Comic, Film, Spiel - Fan(alp)traum?

Für Fans der Vorlage ist natürlich jeder Schnitt schmerzhaft, für den normalen Kinozuschauer ist jedoch gerade das neue Ende deutlich nachvollziehbarer. Zack Snyder hat so das Mammutwerk besser verdaubar gemacht, ohne wichtige Elemente wie die Gesellschaftskritik oder die Dekonstruktion der Superhelden zu verlieren. Auch in einem Interview ein paar Tage nach der Pressevorführung wurde klar, dass der Macher von 300 und Dawn of the Dead ein echter Hardcore-Fan ist.

Er sorgte nicht nur dafür, dass die Weichspülerversion des Filmstudios, die die komplette Handlung in die Neuzeit verfrachtete und relativ unblutig daherkam, wieder in der Versenkung verschwand. Sondern leierte den Bossen auch ein paar weitere Drehtage aus den Rippen, um die Black Frighter-Szene aus dem Comic nachzustellen.

Auch bei der Spin-Off-Versoftung hatte der Regisseur seine Finger mit im Spiel. Während sich Original-Zeichner Dave Gibbons, der im Gegensatz zu Alan Moore voll hinter der Verfilmung stand, um die Art Direktion kümmerte, arbeitete Zack Snyder die Storyline aus, die sich perfekt in die Handlung einfügt. Selbst die relativ unbekannten Schauspieler waren ein Glücksgriff. Besonders Jackie Earle Haley als Rorschach faszinierte durch seine intensive Ausstrahlung, die auch im Interview Ehrfurcht einflösste. „Die Rolle des Rorschach ist ein dunkler, kranker Ort, der mich viel Kraft gekostet hat.“ war sein einziger Kommentar zu der Zeit am Drehort in Vancouver.

Rorschach ist das Highlight des Films: Dunkel, bissig und trocken.
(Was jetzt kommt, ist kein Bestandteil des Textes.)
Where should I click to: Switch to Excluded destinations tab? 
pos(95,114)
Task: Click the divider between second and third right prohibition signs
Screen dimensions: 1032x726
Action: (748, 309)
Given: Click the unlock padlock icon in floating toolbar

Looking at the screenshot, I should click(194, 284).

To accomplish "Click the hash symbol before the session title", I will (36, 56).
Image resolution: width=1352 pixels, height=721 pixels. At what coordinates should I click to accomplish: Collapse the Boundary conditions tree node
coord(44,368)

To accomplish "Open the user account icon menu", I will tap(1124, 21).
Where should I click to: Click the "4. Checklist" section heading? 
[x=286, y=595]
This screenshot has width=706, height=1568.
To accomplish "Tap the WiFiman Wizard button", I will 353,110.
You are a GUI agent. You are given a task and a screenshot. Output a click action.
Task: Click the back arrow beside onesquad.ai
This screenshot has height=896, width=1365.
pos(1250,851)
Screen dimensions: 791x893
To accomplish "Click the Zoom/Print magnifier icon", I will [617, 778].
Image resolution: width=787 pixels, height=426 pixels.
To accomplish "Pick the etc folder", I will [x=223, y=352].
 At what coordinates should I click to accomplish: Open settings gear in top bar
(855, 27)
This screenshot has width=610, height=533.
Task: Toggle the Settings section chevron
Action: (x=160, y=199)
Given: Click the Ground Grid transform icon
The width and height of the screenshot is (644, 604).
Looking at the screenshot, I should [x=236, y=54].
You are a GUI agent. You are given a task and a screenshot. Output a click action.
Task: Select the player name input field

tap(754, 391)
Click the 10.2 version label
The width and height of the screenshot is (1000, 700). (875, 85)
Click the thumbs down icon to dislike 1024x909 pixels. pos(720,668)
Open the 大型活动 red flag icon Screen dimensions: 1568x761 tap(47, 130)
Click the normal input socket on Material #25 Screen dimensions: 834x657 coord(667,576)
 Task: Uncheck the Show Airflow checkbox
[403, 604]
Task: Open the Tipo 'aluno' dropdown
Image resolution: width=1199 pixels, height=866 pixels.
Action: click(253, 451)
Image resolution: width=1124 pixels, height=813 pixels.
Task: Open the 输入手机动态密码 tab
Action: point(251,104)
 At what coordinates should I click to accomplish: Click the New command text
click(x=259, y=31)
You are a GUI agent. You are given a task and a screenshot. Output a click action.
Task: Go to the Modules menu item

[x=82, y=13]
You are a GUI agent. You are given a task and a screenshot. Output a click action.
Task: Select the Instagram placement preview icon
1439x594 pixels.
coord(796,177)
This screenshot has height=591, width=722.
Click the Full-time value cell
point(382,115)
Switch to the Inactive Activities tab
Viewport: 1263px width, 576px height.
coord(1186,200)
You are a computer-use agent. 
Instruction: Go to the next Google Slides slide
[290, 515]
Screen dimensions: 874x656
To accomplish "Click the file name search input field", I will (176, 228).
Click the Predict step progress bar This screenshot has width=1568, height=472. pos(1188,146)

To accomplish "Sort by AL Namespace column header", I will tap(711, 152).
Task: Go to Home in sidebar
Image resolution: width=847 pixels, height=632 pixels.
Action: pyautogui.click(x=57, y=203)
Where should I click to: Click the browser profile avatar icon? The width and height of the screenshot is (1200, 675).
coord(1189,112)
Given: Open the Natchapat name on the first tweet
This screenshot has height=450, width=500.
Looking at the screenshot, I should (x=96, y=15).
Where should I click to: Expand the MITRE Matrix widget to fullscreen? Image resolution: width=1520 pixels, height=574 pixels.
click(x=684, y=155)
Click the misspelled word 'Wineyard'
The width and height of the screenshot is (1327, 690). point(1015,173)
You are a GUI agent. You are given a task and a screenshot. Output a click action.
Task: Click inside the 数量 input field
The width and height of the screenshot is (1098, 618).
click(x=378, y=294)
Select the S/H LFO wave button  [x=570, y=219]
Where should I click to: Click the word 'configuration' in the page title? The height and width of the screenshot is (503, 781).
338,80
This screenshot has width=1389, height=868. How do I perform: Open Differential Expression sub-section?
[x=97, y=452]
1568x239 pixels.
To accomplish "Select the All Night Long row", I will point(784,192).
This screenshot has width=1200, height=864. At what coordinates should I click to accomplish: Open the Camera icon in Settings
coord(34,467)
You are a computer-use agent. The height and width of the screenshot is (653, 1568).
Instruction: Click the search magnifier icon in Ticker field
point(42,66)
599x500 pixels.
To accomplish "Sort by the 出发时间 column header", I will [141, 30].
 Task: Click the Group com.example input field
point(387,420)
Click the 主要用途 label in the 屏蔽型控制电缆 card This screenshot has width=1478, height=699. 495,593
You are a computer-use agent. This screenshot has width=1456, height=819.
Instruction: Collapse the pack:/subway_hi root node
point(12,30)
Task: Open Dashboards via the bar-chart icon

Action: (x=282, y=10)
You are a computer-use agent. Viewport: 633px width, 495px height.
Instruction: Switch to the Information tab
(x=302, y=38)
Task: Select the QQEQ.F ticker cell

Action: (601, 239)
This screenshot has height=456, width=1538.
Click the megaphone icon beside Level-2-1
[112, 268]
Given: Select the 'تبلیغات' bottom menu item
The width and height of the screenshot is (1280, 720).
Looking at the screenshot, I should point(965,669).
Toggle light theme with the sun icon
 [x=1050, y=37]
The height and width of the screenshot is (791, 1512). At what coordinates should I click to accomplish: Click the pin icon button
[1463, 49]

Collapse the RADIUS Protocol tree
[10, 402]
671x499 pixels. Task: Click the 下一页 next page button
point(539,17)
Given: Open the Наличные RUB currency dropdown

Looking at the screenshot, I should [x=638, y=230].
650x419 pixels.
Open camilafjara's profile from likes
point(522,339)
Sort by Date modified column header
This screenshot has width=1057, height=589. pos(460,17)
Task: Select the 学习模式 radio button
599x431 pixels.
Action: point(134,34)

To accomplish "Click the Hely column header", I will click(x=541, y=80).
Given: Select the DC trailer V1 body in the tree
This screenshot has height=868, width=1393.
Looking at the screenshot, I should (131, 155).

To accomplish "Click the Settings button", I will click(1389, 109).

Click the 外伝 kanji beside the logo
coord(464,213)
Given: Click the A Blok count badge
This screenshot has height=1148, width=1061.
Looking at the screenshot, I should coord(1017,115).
Eine echte Überraschung war dagegen Jeffrey Dean Morgan, der nach seinem Auftritt in Grey's Anatomy eher für Liebekomödien prädestiniert schien. Mit sichtbar diabolischem Spaß verkörpert er den durchgeknallten Comedian, der als lebende Satire auf den amerikanischen Traum kranke Wutphantasien auslebt. Sichtlich aufgekratzt erzählte der Vierzigjährige von seiner späten Berufung und freute sich über den Erfolg, dem er über 20 Jahre hinterher jagte. Und auch Dr. Manhatten Darsteller Billy Crudup gelang es, seiner sonst so kalten Rolle einen besonderen Dreh abzugewinnen. Noch viel deutlicher als im Comic macht er die Sehnsucht nach Menschlichkeit begreifbar, die Dr. Manhatten trotz seiner Gott-gleichen Kräfte hegt.

Lediglich der super-intelligente Ozymandias wurde von Matthew Goode zu weich dargestellt. Dem Schauspieler geht die Abgebrühtheit seiner Comic-Vorlage ab. Er ist schlicht zu jung, um den Veteranen der Watchmen-Zeit zu spielen. Man nimmt ihm seine Genialität einfach nicht ab. Deutlich passender präsentiert sich Malin Akerman als Silk Spectre II. Mit der richtigen Portion Naivität verkörpert sie das Bindeglied zwischen Dr. Manhatten und der Menschheit. Seinen Anker in der Realität, der ihn davor abhält, in die Welt der Atome zu verschwinden.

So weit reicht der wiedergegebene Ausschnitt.